Отрывок
На первый взгляд может показаться, что это ужасающее надругательство над проповедью евангельской морали и вообще над тем, что можно вслед за Львом Шестовым назвать превращением философии в проповедь добра, внушено Мефистофелю неутолимо злобным чувством и сознанием того, что он – в полной зависимости от Бога и от Царства добра, ибо не будь их – некого было бы ненавидеть и не с кем и не с чем было бы бороться. Это совсем как у революционеров, особенно у революционеров марксистов с их исступленно-влюбленной ненавистью к так называемому «старому миру», к которому они прикованы каторжной цепью, на который изо всех сил стремятся походить и который, со всем их стремленьем «догнать и перегнать», все же остается для них непреложным мерилом. Это в свое время было подмечено и, кажется, в первый раз высказано H.A. Бердяевым.
Однако здесь есть нечто гораздо более трудное для мысли и более соблазнительное для нравственного чувства. Это – обращение этого положения и превращение Бога в простую антитезу Мефистофеля, так, что Мефистофель и его царство необходимы Богу по той же причине, по какой Мефистофелю необходимы Бог и Его царство добра… Взятое в упрощенно-буквальном смысле, это положение приводит к навеки бесплодному дуализму, где любую из антитез в соотносительной паре можно назвать Богом или Диаволом и выбрать любую из альтернатив именно «по вкусу», не задаваясь никакой трагедией ответственности и вменения, чем мир действительно превращается в «диаволов водевиль», по выражению Достоевского в «Бесах», где в силу этого победителем и торжествующим членом альтернативы все же в конце концов оказывается Мефистофель…
Выйти из этого тупика можно, только отказавшись решительно от простой соотносительности и простой противопоставленности Бога и Мефистофеля.
К этому же ряду проблем относится аналогичное стихотворение « Соборный сторож », в котором также содержится издевательство над евангельской моралью, именно над одним из ее важнейших тезисов – над смирением. Трудность здесь в том, что издевательство идет как будто от лица автора, в действительности же здесь, как и в «Черте» Ивана Карамазова у Достоевского, Мефистофель говорит о себе «в третьем лице»…
По своей основной мысли, отчасти аналогичной стихотворению «На прогулке», но еще более трудной и загадочной, эта пьеса должна быть признана в корне двусмысленной. Разрешение загадки облегчается, именно, если мы признаем Мефистофеля говорящим здесь о себе в третьем лице. Тогда все стихотворение превращается в изображение сатанинского издевательства над первой заповедью блаженства: «Блаженны нищие духом, ибо их есть Царство Небесное» (Матф. 5, 3).
Но не надо забывать, что «нищенство духом» предполагается в стоянии перед вечным, бесконечным, всемогущим и вездесущим абсолютно мудрым несозданным Богом. Всякое другое «нищенство», например перед какой-нибудь земной «знаменитостью», будет идолопоклонством, да еще каким. Таких идолопоклонников диавол ищет, их желает и жалует. Мы уже и не говорим о сатанопоклонниках, от которых Мефистофель просто требует безответности и нищеты духовной в самом одиозном смысле слова. Таким образом, дело здесь обстоит не так просто, как это может показаться с первого взгляда. Уже и не говорим о том, что есть огромное множество так называемых «верующих», которые и из Господа Бога умудрились сделать злой идольский авторитет. Что может означать и чем может быть «нищенство духом» таких субъектов? На эту тему достаточно хорошо говорили славянофилы с A.C. Хомяковым во главе и H.A. Бердяев, написавший о Хомякове превосходную книгу.

Исходные данные
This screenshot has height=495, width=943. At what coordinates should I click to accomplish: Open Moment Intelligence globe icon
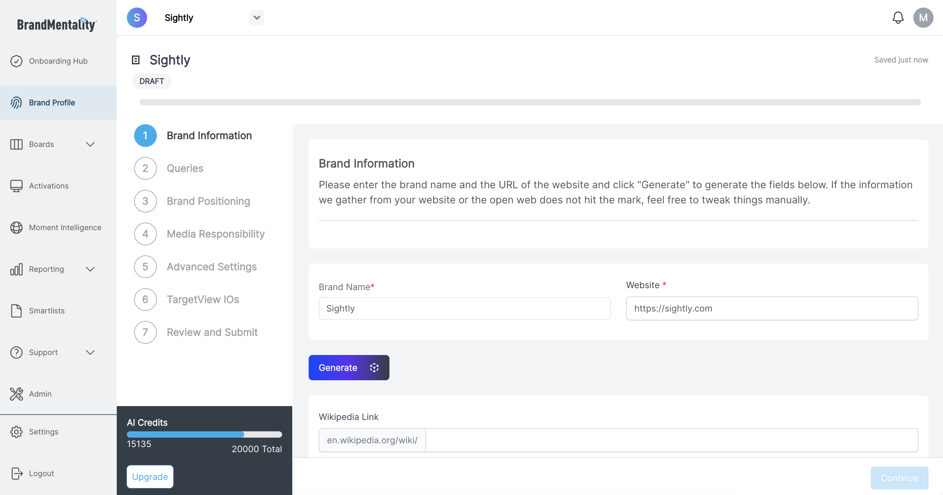coord(16,227)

Что нужно сделать
**a)** Определите, согласуется ли с отрывком о Мефистофеле каждое из трех утверждений. Ответьте «да» или «нет» и приведите решающие слова отрывка.
(i) Автор полагает, что сходство революционеров со «старым миром» впервые подметил Бердяев.
(ii) В стихотворении «Соборный сторож» издевательство направлено против смирения.
(iii) Хомяков написал превосходную книгу о Бердяеве.
**b)** Продолжите отрывок о Мефистофеле, начав сразу после его последнего предложения.

Ответы к заданиям
**a)**
(i) Да: «Это в свое время было подмечено и, кажется, в первый раз высказано H.A. Бердяевым».
(ii) Да: «именно над одним из ее важнейших тезисов – над смирением».
(iii) Нет: «H.A. Бердяев, написавший о Хомякове превосходную книгу».

**b)**
Идея полного иронии и злого юмора, бесподобного по форме стихотворения « Мефистофель в своем музее» – оборотничество и многоликость, лучше – полиморфность злого начала. Это вместе с тем – вольная или невольная карикатура на платонизм, платонизм навыворот.
Этот удивительно поданный и модернизированный полиморфизм зла связан у К.К. Случевского с тем, что Томас Карлейль в своем «Sartor resartus» назвал «философией одежды». Это делает самого К.К. Случевского одним из величайших мастеров и мыслителей морфологической идеологии. Последняя выражена им в стихотворении «Формы и профили» – настоящий шедевр философско-морфологической мысли в стихах. К нему мы еще вернемся.
Проблема зла связана в этой же мефистофелевской серии с тем, что можно назвать «неудачей христианства» в истории и что ныне стало темой самой актуальной и камнем преткновения для всех занимающихся апологетикой.
Стихотворение, посвященное этой теме, называется «Вертеп». Это своего рода антитеза известного рождественского стихотворения Вл. Соловьева «Пусть все поругано веками преступлений», которое можно считать как бы ответом горнего голоса на вой преисподней. В «Вертепе»… лучше и не спрашивать, о каком вертепе здесь идет речь. Вот во что он превратился за два тысячелетия без малого.
Повторяем, это стихотворение, помимо его превосходных гекзаметров, что в новейшие времена дается очень трудно и в смысле естественности и устранения ненужных и смешных архаизмов, представляет почти невозможную и все же здесь вполне удачно решенную задачу, – представляет для господ апологетов задачу еще более трудную.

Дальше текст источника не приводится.